Lorsqu’un défenseur se fait comparer à Bobby Orr pour l’ensemble de son oeuvre, cela signifie sans équivoque qu’il a été un très grand joueur.
C’est le cas de GUY LAPOINTE qui aura finalement le bonheur de rejoindre ses amis Serge Savard et Larry Robinson dans les hauteurs du Centre Bell.
À son apogée, Pointu pouvait tout faire sur la patinoire: contrer les attaques ennemies, bloquer des rondelles, appliquer de solides mises en échec, orchestrer l’attaque à cinq, tuer les punitions, jeter les gants lorsque c’était nécessaire et marquer le gros but pour donner la victoire à son équipe.
Un ancien du Centre Immaculée-Conception, Pointu était aussi un formidable gars d’équipe et un champion joueur de tours dans le style de Jean-Guy Talbot.

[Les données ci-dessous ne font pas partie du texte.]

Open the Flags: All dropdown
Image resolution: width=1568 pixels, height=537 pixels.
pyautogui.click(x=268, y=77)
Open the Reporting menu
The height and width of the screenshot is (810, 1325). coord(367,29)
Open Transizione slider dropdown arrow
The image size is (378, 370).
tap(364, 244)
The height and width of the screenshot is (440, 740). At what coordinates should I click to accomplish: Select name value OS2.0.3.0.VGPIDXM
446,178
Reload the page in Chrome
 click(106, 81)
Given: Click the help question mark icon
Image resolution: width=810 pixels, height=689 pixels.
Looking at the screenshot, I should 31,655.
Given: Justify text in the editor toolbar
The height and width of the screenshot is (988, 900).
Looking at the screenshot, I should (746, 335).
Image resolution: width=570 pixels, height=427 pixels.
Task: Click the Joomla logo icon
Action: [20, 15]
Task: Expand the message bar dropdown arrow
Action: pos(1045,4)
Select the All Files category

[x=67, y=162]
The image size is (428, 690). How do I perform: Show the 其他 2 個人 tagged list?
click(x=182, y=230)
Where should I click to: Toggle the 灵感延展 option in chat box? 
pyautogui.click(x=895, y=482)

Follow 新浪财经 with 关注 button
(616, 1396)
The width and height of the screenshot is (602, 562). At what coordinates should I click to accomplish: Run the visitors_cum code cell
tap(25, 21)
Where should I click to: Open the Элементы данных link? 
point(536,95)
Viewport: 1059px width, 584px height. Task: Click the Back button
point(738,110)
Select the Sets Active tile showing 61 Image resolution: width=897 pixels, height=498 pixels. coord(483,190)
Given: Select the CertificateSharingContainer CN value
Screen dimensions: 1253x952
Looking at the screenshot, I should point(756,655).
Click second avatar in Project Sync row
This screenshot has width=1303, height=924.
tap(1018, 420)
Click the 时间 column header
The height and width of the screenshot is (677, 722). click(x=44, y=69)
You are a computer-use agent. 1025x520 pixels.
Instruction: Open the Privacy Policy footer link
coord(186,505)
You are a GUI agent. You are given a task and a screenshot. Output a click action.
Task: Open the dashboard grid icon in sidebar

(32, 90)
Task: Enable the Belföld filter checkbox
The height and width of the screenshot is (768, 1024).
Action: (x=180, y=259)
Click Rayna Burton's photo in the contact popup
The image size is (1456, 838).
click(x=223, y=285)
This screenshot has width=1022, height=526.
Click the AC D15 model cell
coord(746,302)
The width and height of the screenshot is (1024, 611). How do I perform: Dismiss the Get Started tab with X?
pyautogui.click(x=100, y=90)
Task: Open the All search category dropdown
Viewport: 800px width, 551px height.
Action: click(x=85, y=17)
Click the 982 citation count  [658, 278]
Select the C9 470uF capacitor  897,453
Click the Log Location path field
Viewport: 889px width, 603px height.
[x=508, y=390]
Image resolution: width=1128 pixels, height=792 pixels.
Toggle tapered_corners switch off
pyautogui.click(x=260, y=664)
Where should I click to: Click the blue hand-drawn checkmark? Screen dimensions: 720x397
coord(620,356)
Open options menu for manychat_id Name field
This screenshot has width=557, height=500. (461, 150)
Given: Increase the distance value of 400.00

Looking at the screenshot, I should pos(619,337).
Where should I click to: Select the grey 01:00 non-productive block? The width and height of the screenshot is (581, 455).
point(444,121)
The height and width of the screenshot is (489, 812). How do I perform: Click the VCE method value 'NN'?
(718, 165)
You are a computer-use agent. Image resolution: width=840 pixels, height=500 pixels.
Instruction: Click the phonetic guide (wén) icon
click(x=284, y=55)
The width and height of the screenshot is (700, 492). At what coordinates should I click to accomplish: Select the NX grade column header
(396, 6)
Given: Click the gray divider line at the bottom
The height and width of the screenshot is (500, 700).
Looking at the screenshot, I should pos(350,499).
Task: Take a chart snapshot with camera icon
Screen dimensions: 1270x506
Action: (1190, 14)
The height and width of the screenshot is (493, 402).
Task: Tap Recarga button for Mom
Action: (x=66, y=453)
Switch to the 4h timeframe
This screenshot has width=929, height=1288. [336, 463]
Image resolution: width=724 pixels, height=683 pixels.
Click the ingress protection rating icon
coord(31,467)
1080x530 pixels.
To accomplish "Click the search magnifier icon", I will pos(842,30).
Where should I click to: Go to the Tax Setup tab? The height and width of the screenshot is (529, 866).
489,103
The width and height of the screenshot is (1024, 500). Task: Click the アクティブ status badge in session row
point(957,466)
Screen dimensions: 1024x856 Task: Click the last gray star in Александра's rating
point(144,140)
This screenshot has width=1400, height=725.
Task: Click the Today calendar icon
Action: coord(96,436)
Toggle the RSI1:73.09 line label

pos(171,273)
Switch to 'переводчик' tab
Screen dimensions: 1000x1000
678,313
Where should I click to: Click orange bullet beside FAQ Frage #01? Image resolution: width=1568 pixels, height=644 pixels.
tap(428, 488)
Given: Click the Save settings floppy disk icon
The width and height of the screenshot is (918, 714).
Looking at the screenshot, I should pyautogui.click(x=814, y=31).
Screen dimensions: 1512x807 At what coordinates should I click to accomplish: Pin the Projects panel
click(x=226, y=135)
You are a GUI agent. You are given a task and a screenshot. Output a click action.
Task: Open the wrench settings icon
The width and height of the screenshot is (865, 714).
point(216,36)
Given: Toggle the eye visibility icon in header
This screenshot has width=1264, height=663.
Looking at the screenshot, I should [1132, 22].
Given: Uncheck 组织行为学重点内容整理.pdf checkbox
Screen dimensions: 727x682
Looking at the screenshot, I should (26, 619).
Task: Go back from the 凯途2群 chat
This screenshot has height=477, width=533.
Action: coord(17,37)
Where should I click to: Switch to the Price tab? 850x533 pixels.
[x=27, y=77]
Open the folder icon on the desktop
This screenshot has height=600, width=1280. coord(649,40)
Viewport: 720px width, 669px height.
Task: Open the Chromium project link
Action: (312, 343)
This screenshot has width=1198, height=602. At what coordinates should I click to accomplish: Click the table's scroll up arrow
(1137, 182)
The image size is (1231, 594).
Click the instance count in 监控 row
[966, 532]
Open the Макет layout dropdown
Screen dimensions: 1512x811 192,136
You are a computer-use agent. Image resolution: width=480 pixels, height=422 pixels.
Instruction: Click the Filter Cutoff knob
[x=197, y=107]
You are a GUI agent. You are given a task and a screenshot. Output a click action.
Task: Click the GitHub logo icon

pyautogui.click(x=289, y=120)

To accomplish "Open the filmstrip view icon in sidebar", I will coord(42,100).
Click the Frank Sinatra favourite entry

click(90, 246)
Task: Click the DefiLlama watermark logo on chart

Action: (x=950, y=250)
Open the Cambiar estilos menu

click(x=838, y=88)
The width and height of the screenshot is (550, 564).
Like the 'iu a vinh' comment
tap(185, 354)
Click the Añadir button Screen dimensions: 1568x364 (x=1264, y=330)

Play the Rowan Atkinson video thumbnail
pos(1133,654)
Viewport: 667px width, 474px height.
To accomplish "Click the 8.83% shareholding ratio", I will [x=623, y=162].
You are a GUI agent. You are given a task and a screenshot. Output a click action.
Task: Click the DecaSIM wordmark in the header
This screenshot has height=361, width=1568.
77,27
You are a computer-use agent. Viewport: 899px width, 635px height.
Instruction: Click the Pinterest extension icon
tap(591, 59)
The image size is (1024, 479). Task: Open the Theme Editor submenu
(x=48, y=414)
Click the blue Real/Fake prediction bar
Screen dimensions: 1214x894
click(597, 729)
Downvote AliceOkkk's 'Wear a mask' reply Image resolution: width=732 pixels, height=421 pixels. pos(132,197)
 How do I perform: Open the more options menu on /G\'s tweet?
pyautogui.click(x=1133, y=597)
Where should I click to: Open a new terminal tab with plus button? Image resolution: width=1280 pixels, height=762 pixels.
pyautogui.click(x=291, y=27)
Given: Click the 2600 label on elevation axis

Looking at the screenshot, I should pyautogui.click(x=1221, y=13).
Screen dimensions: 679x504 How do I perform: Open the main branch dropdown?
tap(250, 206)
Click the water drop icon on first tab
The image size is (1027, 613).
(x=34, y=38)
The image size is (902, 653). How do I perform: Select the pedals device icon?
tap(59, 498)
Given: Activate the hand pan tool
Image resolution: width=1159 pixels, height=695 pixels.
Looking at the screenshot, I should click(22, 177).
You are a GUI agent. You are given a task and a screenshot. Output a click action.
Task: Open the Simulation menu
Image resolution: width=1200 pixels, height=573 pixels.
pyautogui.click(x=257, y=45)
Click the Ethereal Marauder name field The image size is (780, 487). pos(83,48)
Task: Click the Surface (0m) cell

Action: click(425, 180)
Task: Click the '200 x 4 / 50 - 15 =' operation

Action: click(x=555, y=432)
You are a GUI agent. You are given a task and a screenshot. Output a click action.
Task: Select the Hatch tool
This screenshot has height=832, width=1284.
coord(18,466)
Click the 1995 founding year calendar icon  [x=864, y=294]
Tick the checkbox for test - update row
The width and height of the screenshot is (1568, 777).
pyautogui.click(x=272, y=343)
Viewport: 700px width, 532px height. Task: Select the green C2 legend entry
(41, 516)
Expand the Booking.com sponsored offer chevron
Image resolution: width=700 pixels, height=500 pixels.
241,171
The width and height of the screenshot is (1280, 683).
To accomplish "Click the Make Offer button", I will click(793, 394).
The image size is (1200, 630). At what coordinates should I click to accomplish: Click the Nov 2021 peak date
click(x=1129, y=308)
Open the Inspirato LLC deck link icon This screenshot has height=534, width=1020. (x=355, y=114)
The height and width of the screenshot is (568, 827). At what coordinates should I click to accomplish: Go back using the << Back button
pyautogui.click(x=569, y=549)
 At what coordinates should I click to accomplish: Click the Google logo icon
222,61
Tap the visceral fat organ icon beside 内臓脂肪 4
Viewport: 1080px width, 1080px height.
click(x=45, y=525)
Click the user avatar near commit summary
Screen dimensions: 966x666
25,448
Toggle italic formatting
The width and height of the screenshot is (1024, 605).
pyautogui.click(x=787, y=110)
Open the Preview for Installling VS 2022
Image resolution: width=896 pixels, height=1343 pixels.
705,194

En apprenant que son chandail serait retiré par le Canadien, j’ai tout de suite pensé à un voyage en Californie à la fin des années 1970. Les joueurs de Scotty Bowman profitaient alors d’une couple de journées de congé à Squaw Valley, ancien site des Jeux olympiques d’hiver (1960).
N’ayant jamais eu l’occasion de patiner en haute altitude, j’avais emprunté les patins de Jacques Lemaire, une rondelle et le bâton de je-ne-sais-plus-trop-qui. À mon retour au vestiaire, quelle ne fut pas ma surprise de constater que mes souliers étaient remplis de crème à barbe et mes «rubber shoes» découpés en petits morceaux. Je n’avais pas besoin de me lancer à la recherche du coupable. C’était du Pointu tout craché.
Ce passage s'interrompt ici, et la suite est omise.